Another disclaimer: I'm not as judgmental about components as others-I don't get as excited/bothered by them as others seem to. Gameplay is what matters to me by quite a bit. That said, I'll say my piece here.
Overall, I think all of the components are very well made for the price. The board and tokens are thick and sturdy and the graphics are appealing. The pictures on the enemy tokes and character role cards have the vintage Star Trek look that goes with the original series-I liked the stock photos on the character cards, as it goes well with the theme. The ship is excellent and easy to put together, which is surrounded by excellent translucent shield pieces that fit into the base of the ship.
But here's the thing: the ship doesn't really...fit....inside the shield pieces in the base. It kind of hangs over and is cumbersome. Also, putting damage tokens on the oversized ship can be a bit of a pain.
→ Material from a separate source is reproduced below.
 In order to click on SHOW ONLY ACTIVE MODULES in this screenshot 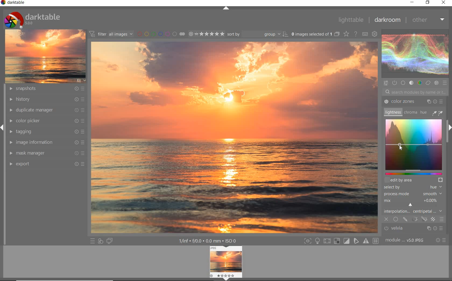, I will do `click(394, 83)`.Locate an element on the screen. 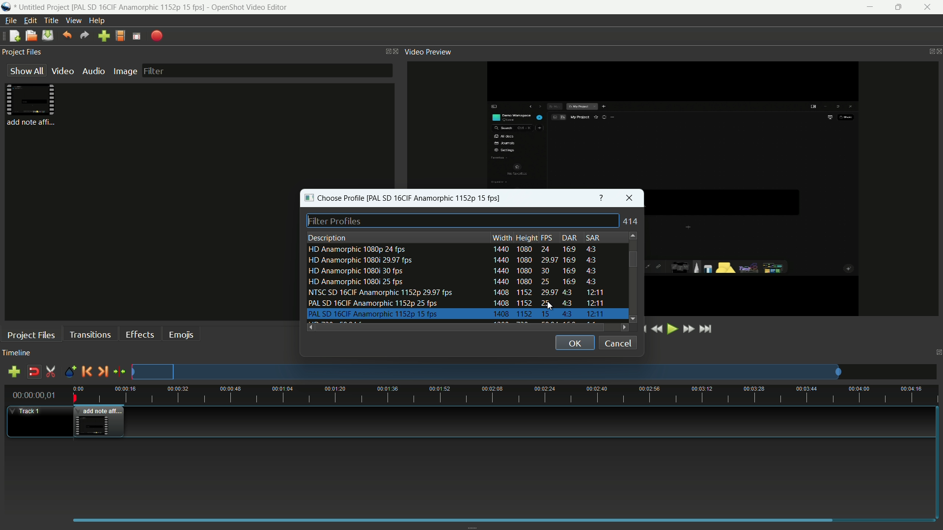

It's not a major criticism, but it was a bit bothersome during gameplay.
Verdict: Resistance is Futile
This is a damn good game: I really have enjoyed playing it. I can't help but compare it to the recently released Star Trek: Frontiers and see how this game warps over all the traps Frontiers got sucked into. It takes a very good Castle Panic game and improves upon it by putting a new spin on an old formula. The new character cards, missions and movement dynamic all make the game feel more complex than Castle Panic and give it a new feel. Also, the game has a LOT of theme that works in a cohesive manner (as opposed to Frontier, where the theme comes across as much more disjointed).
Anyone who doesn't own Castle Panic should go out and buy this game immediately-it's an excellent light-medium weight game. Anyone who does own Castle Panic should go out and buy it as well-it adds a lot of new and enjoyable elements to an old favorite. This is the best Star Trek game I've played to date, and plan on bringing it out to the tabletop quite a bit in the coming months.
Thanks for the positive review, specific without bogging down.
Thanks, also, for confirming my "gut instinct" impulse-buy!
Haven't got the game quite yet, but I'm glad I pulled the trigger, or pressed the photon torpedo button, or whatever.